** START DATA TO USE **

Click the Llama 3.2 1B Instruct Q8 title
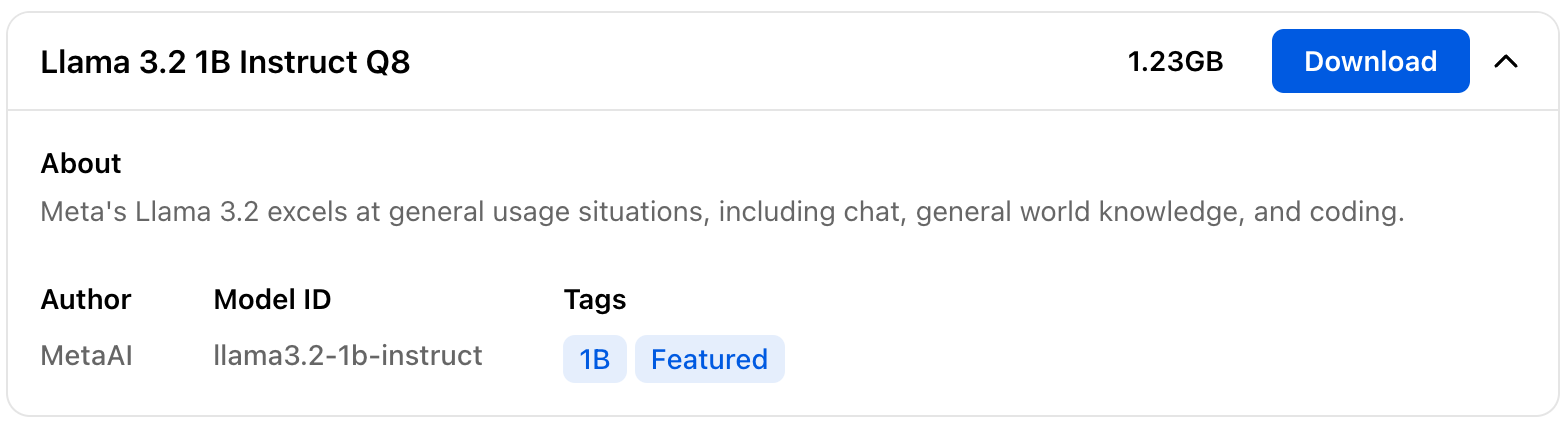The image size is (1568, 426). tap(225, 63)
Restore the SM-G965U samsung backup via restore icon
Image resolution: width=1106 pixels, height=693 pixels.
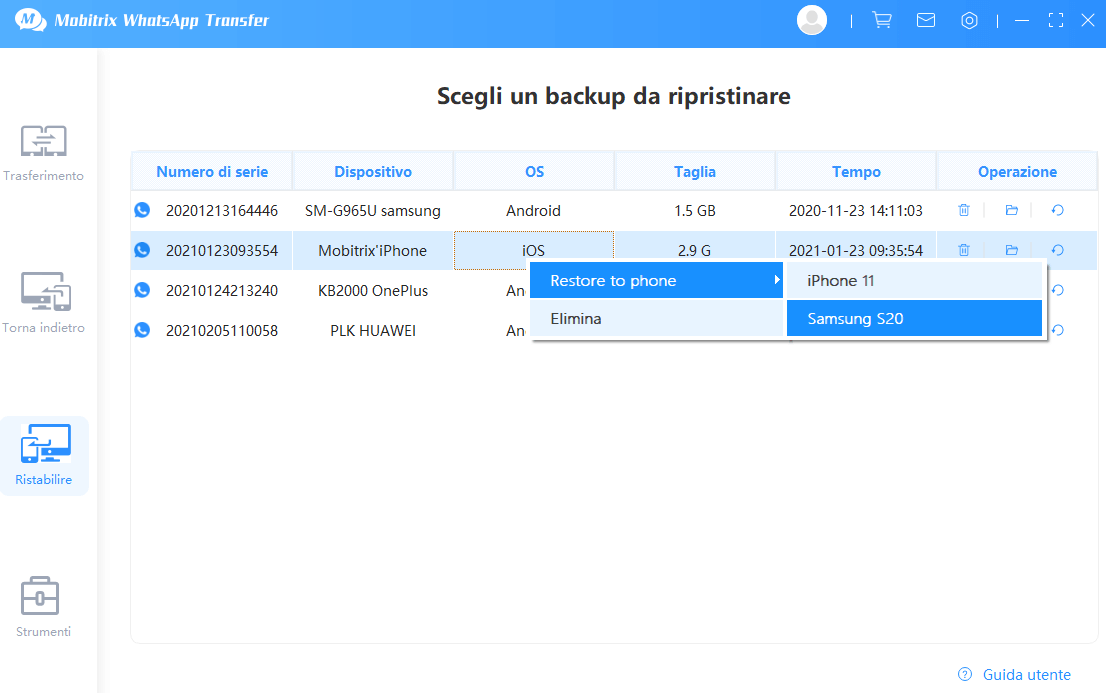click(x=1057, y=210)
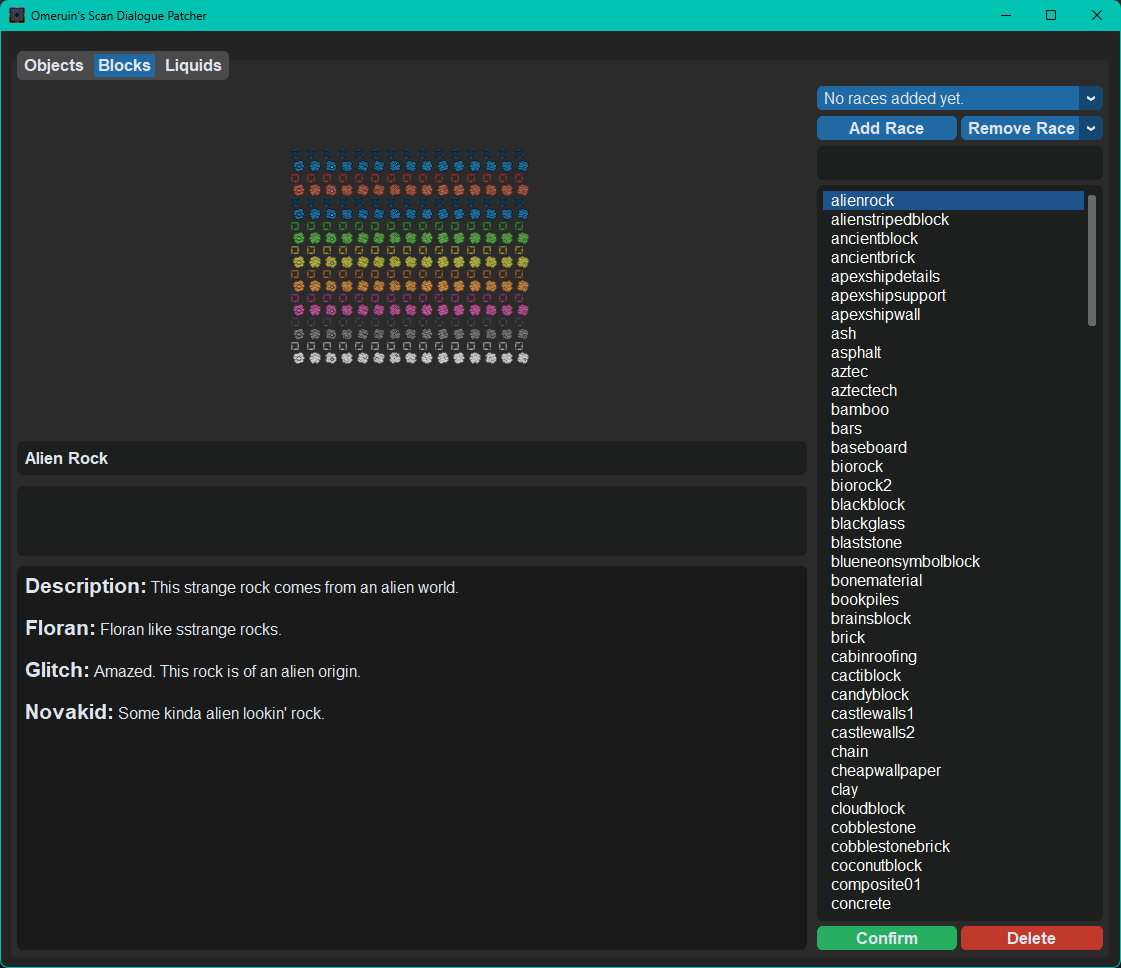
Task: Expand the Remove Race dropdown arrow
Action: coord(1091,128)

** END DATA TO USE **

- [PROBLEM DETAILS] Find each line in the rows above that contains the string "pixels", matching case exactly, and copy those lines.

- [FINISHED ANSWER]
Image resolution: width=1106 pixels, height=693 pixels.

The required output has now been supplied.